Task description - Among the entries below, find the line with "Where should I" and the line with "The height and". Return exactly those lines and every line between them, but no pictures.

*** Given data ***

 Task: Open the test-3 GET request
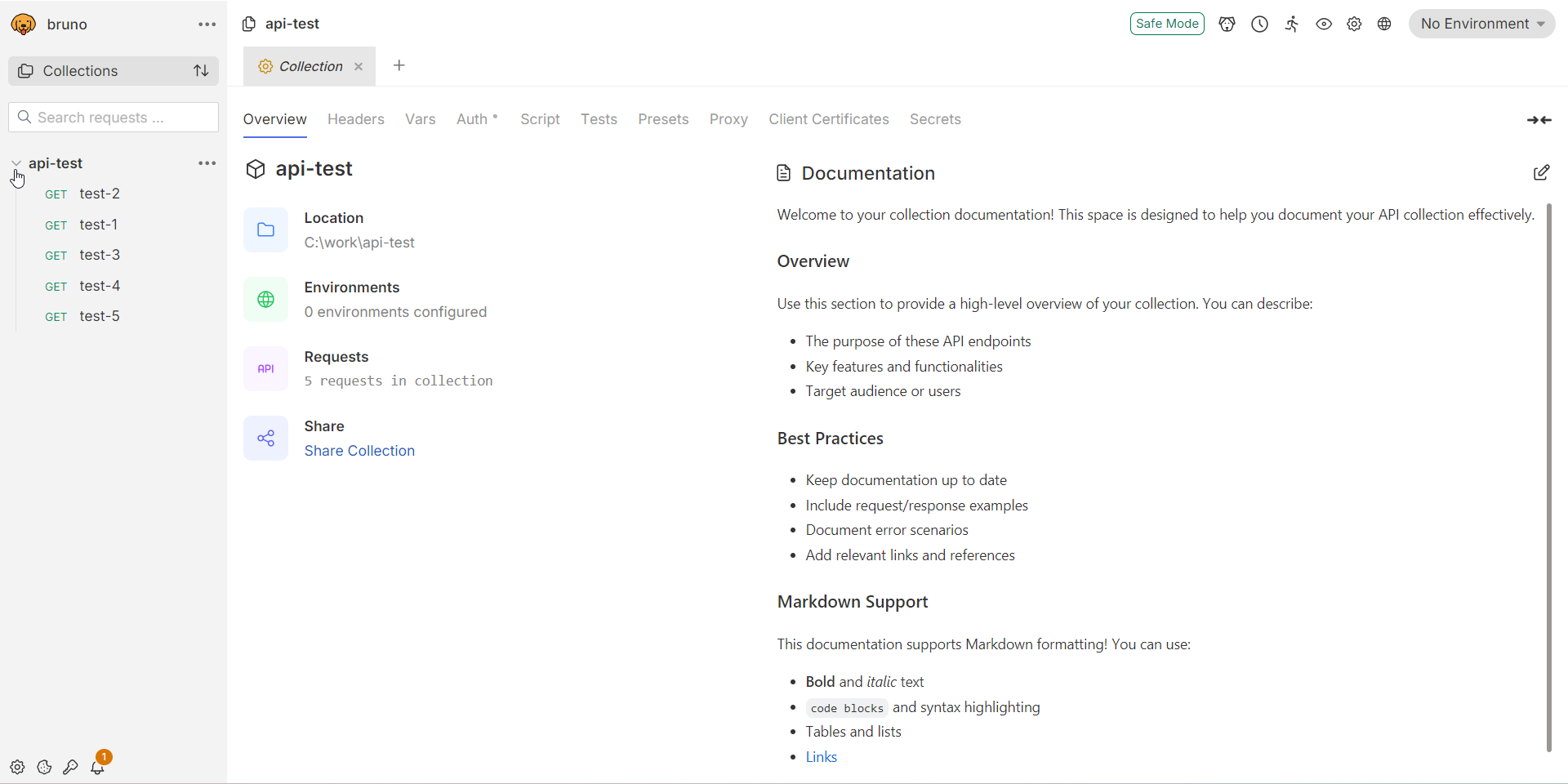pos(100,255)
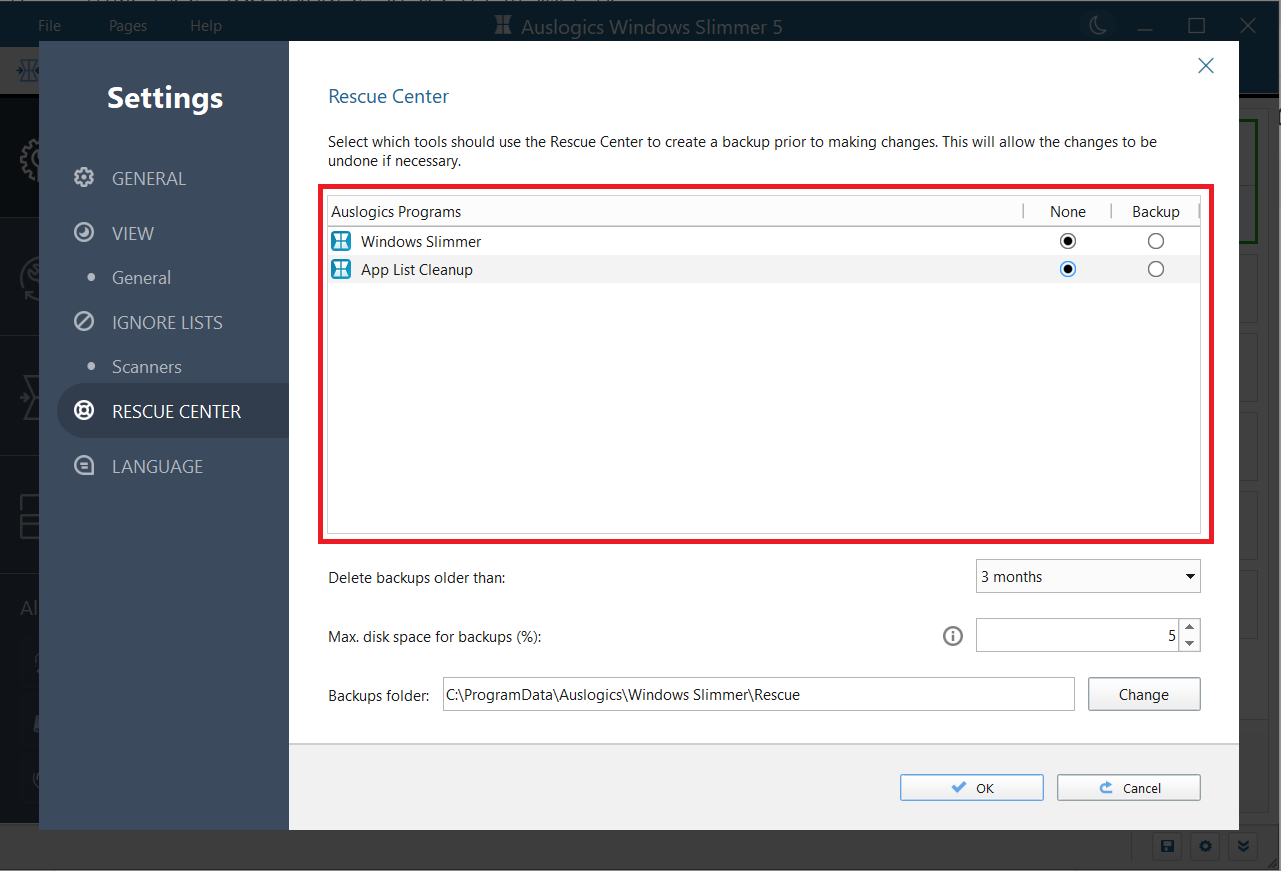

*** End of Given data ***
*** Given data ***

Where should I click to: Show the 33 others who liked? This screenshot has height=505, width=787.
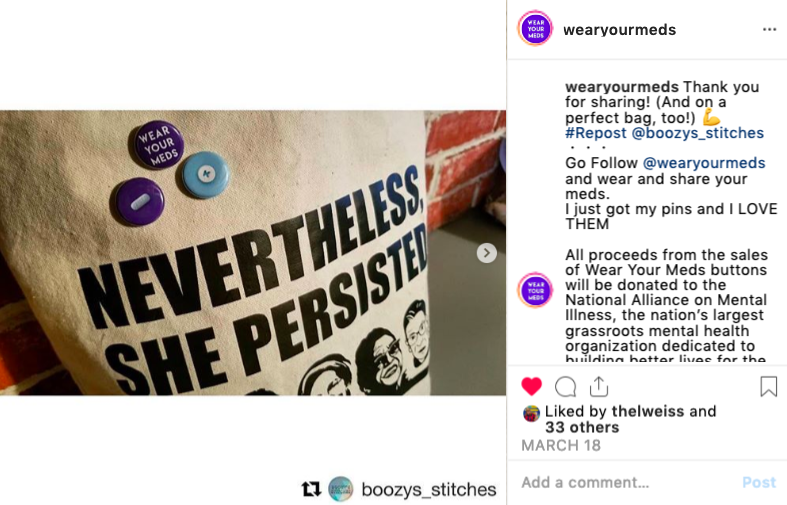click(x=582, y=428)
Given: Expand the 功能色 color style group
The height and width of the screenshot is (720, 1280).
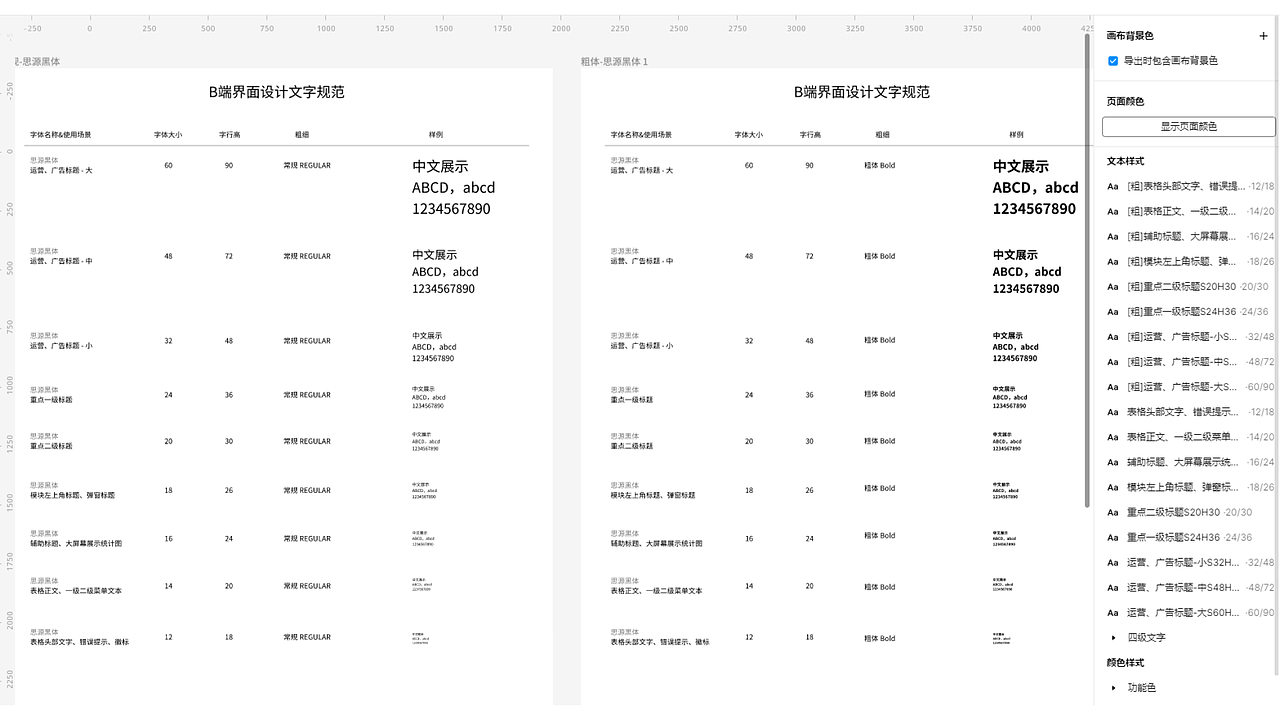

*** End of Given data ***

Response -
Where should I click to: Show the 33 others who liked? This screenshot has height=505, width=787.
click(x=582, y=428)
Given: Expand the 功能色 color style group
The height and width of the screenshot is (720, 1280).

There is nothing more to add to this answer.